United States District Court, M.D. Pennsylvania
Feb 24, 2010
No. 4:CV-09-0147 (M.D. Pa. Feb. 24, 2010)

Summary

noting that it was "patently unfair to raise arguments for the first time in a reply brief"

Summary of this case from Commonwealth of Pa. Dept. of Public Welfare v. HHS

Opinion

No. 4:CV-09-0147.

February 24, 2010


Complaint Filed 01/23/09


ORDER


THE BACKGROUND OF THIS ORDER IS AS FOLLOWS:

On January 23, 2009, Michael Evan Keeling, an inmate at the State Correctional Institution in Dallas, Pennsylvania, filed this civil rights action pursuant to 28 U.S.C. § 1983. Keeling is proceeding pro se.

The Clerk of Court assigned responsibility for this case to us and referred it to Magistrate Judge Martin C. Carlson for preliminary consideration.

On October 16, 2009, Keeling filed a motion for a preliminary injunction. On October 27, 2009, he filed an amended motion for that same relief. In both of those motions Keeling contends that he has been diagnosed with "paranoid schizophrenia for the past eleven (11) years plus," which qualifies him for "Z-Code" status and requires him to be housed in a single-occupancy cell. Keeling claims that the Defendants are now unlawfully retaliating against him (for prior lawsuits Keeling had filed) by removing his Z-Code status and forcing Keeling to live in a cell with another inmate. The relief Keeling seeks in his complaint and in his preliminary injunction motions is restoration of his Z-Code status and placement in a single-occupancy cell.
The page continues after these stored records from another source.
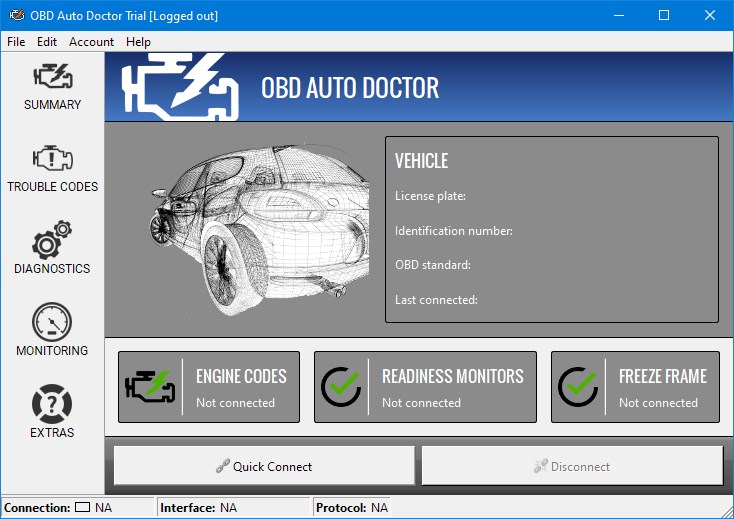Image resolution: width=734 pixels, height=519 pixels.
Task: Open the Help menu
Action: (138, 42)
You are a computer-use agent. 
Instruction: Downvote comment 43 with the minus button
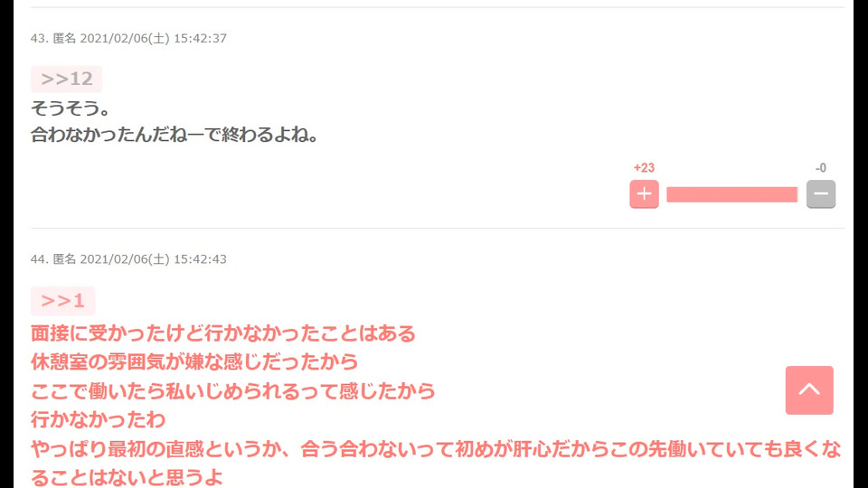click(820, 193)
On December 1, 2009, Magistrate Judge Carlson issued a 12-page report recommending that Keeling's motions for a preliminary injunction be denied. On December 11, 2009, Keeling filed objections to the Report and Recommendation. Keeling failed to file a separate brief supporting those objections within the time allowed by the court's local rules. Because Keeling's objections fulfilled the requirements in our local rules pertaining to briefs, on January 21, 2010, we issued an order advising the parties that we accepted Keeling's objections as being supported by a brief and we required the Defendants to file an opposition brief by February 4, 2010. On that date the Defendants filed their opposition brief. On February 18, 2010, Keeling filed a brief in reply. Keeling's objections to Magistrate Judge Carlson's Report and Recommendation are ripe for disposition.
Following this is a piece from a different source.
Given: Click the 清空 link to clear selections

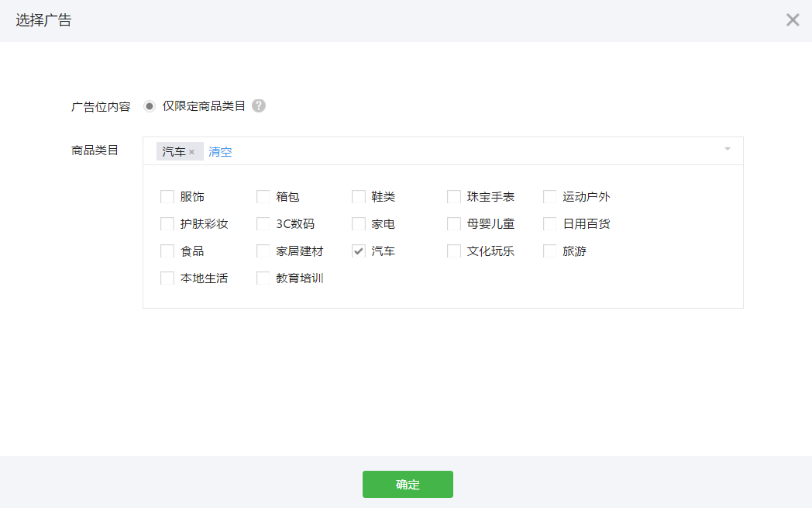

When objections are filed to a report of a Magistrate Judge, we make a de novo determination of those portions of the report or specified proposed findings or recommendations made by the magistrate judge to which there are objections. United States v. Raddatz, 447 U.S. 667 (1980); 28 U.S.C. § 636(b)(1); M.D. Pa. Local Rule 72.31. Furthermore, district judges have wide discretion as to how they treat recommendations of the magistrate judge. Id. Indeed, in providing for a de novo review determination rather than a de novo hearing, Congress intended to permit whatever reliance a district judge, in the exercise of sound discretion, chooses to place on a magistrate judge's proposed findings and recommendations. Id.; See also Mathews v. Weber, 423 U.S. 261, 275 (1976); Goney v. Clark, 749 F.2d 5, 7 (3d Cir. 1984).

The Court of Appeals for the Third Circuit has held that

[i]n order to support a preliminary injunction, plaintiff must show both a likelihood of success on the merits and a probability of irreparable harm. Additionally, the district court should consider the effect of the issuance of a preliminary injunction on other interested persons and the public interest.

Bradley v. Pittsburgh Bd. Of Educ., 910 F.2d 1172, 1175 (3d Cir. 1990). With respect to the second element "[a] plaintiff has the burden of proving a `clear showing of immediate irreparable injury.'" Campbell Soup Co. v. Conagra, Inc., 977 F.2d 86, 91 (3d Cir. 1992) (quoting Hohe v. Casey, 868 F.2d 69, 72 (3d Cir.), cert. denied, 493 U.S. 848, 110 S. Ct. 144 (1989)).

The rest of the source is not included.